Na década de 90, que a fosfoetanolamina passou a ser produzida de forma sintética. Os estudos foram iniciados pelo professor Gilberto Orivaldo Chierice, já aposentado, no Instituto de Química de São Carlos, administrado pela Universidade de São Paulo (USP). O remédio passou a ser comercializado pela PDT Pharma, laboratório que foi autorizado a produzir a Fosfoetanolamina apenas para testes.

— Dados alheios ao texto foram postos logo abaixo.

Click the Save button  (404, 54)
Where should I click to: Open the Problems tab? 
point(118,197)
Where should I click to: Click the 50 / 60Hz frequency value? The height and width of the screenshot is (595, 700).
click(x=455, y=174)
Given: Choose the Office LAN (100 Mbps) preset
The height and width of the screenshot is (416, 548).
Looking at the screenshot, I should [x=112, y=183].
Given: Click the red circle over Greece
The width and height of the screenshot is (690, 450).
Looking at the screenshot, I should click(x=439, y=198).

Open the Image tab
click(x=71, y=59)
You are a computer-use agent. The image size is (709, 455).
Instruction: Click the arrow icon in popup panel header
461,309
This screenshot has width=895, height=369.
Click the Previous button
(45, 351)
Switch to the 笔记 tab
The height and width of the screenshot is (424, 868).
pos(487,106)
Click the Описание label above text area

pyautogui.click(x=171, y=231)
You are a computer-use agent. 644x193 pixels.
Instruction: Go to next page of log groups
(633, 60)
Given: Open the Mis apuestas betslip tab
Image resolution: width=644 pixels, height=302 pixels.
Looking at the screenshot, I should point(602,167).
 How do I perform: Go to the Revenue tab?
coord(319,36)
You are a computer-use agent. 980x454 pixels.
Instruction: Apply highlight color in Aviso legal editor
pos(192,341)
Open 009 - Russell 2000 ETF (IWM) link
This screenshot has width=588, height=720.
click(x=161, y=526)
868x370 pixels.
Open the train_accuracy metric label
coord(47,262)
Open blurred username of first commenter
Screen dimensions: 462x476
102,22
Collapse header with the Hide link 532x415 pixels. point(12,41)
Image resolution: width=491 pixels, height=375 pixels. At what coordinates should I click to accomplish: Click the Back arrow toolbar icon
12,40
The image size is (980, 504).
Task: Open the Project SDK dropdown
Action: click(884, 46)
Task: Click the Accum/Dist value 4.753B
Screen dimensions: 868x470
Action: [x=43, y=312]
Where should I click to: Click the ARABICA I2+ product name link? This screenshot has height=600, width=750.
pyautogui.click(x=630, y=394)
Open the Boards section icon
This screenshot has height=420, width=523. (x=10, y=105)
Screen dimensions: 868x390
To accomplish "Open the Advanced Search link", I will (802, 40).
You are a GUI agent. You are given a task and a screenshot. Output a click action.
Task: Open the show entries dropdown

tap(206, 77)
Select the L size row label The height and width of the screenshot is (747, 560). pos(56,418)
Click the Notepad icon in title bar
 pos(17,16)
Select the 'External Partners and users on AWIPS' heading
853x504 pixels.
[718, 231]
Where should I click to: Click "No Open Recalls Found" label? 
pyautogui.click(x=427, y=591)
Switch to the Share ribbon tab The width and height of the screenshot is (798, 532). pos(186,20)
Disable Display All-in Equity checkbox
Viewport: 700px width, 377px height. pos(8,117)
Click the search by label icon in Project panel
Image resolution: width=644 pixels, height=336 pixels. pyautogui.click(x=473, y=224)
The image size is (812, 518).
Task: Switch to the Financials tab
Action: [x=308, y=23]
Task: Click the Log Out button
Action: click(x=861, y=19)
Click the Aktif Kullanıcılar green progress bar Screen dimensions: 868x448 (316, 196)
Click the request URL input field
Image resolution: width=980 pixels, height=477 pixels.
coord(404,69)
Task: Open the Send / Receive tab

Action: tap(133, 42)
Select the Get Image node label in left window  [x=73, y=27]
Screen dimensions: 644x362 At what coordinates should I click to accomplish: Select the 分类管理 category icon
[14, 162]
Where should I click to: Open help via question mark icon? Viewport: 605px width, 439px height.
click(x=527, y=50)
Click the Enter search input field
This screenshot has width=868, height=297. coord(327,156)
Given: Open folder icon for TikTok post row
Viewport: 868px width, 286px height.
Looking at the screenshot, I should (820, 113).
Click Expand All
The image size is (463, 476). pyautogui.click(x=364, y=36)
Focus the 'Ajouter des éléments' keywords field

Desde então, a justiça obriga laboratório oferecer a droga, mesmo sem autorização da Agência Nacional de Vigilância Sanitária (Anvisa) — que regulamenta o setor de medicamentos. “É um risco para saúde. A droga não tem teste clínico em humanos. Não sabemos ainda o efeito contrário dela”, ressaltou Almeida.

PRECEDENTE

Segundo o especialista, com as ações judiciais, a situação da distribuição fica indefinida. De um lado, a justiça obriga o fornecimento. De outro, a Anvisa proíbe a venda, enquanto os estudos clínicos não forem concluídos. “Um dos questionamentos é quantidade da substância. Como saber a dosagem correta?”, questiona o médico.

Para Mário Almeida, essa decisão federal abre um precedente perigoso, onde outros remédios experimentais também poderão ser aprovados sem os testes exigidos. Almeida se mantém cético. “Pela complexidade do câncer, com mais de 100 tipos e mecanismos moleculares diferentes, é difícil acreditar que uma substância vá resolver tudo”, ressalta.

COMERCIALIZAÇÃO

Apesar da fosfoetanolamina sintética não ter sido testada cientificamente em seres humanos, as cápsulas foram entregues de graça a pacientes com câncer por mais de 20 anos. Em junho de 2014, a USP interrompeu a distribuição e os pacientes começaram a recorrer na justiça. Em 2015, a briga foi parar no Supremo Tribunal Federal (STF), que autorizou a produção e distribuição do produto. Há 1 mês, foi sancionada a lei que autoriza o uso da Fosfoetanolamina sintética para pacientes com tumores malignos.